--- Exercise ---
In the data, extract each line that holds the string "computer".

____

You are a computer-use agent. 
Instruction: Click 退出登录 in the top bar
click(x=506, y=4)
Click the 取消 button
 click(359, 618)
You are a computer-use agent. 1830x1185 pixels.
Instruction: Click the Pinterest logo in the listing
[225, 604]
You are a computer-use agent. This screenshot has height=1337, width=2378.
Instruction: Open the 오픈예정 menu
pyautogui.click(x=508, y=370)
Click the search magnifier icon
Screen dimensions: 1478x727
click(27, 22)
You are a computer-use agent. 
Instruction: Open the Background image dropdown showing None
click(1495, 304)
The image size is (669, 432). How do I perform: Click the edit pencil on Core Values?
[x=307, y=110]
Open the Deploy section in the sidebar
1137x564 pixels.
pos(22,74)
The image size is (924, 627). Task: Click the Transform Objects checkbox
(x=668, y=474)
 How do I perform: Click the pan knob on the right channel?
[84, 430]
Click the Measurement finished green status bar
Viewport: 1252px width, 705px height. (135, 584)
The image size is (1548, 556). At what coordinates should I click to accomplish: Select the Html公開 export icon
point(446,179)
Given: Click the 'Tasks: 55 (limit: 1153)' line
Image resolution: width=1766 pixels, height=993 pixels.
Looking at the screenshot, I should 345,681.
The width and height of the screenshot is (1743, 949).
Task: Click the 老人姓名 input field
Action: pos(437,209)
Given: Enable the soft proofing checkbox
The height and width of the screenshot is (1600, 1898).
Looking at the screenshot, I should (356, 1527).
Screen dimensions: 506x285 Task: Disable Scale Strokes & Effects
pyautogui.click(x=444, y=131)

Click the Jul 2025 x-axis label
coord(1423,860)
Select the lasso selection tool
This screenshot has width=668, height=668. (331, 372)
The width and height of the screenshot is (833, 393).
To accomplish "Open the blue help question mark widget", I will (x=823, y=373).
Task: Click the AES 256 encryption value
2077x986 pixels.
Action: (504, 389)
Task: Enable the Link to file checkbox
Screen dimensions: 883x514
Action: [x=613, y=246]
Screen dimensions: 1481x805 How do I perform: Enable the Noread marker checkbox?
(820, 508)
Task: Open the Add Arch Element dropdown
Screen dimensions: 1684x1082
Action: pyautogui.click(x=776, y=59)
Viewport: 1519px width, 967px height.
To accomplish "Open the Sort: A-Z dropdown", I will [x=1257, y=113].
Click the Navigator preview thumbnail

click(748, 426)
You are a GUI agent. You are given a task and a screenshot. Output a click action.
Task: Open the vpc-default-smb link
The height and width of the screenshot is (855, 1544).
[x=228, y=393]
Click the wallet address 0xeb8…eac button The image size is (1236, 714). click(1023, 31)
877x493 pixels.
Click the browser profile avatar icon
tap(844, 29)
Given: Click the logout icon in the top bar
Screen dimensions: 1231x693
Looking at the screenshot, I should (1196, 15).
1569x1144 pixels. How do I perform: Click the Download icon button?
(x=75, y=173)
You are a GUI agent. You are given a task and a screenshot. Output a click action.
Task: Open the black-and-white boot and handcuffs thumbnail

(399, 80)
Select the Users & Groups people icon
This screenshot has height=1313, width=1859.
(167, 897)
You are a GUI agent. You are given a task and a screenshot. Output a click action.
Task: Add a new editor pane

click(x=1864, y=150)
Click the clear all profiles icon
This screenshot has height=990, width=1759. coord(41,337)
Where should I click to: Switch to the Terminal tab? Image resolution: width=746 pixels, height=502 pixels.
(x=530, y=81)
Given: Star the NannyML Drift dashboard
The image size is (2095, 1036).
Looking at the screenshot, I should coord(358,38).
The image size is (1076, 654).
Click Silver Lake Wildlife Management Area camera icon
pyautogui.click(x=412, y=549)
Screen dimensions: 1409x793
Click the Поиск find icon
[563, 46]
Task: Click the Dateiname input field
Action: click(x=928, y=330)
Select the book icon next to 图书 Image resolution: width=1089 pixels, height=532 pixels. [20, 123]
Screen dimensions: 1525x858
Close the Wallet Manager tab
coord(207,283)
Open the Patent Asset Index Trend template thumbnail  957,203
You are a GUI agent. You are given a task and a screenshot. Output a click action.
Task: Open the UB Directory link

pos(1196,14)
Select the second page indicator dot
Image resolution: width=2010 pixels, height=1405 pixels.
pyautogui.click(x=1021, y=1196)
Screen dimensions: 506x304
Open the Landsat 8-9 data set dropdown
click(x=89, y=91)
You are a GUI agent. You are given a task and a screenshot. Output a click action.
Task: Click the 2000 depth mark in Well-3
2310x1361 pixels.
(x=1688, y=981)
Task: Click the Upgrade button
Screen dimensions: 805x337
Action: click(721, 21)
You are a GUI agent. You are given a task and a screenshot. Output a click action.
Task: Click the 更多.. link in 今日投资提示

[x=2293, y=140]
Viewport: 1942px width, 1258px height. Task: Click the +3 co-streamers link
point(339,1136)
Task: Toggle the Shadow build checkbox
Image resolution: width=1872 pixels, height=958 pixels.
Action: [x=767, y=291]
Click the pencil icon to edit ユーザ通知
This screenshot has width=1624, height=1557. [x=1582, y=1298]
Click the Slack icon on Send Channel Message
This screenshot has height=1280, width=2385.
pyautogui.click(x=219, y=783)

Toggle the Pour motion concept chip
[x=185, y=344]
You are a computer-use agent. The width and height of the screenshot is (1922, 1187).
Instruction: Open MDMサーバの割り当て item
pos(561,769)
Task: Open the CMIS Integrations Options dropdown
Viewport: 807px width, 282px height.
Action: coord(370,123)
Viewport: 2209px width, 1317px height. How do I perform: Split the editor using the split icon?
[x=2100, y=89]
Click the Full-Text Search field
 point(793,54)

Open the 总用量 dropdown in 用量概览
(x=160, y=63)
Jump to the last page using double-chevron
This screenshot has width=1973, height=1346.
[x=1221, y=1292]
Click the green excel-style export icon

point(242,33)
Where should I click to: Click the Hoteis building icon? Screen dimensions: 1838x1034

____

--- Answer for this exercise ---
You are a computer-use agent. 
You are a computer-use agent. 1830x1185 pixels.
You are a computer-use agent. This screenshot has height=1337, width=2378.
You are a computer-use agent. 
You are a computer-use agent. The width and height of the screenshot is (1922, 1187).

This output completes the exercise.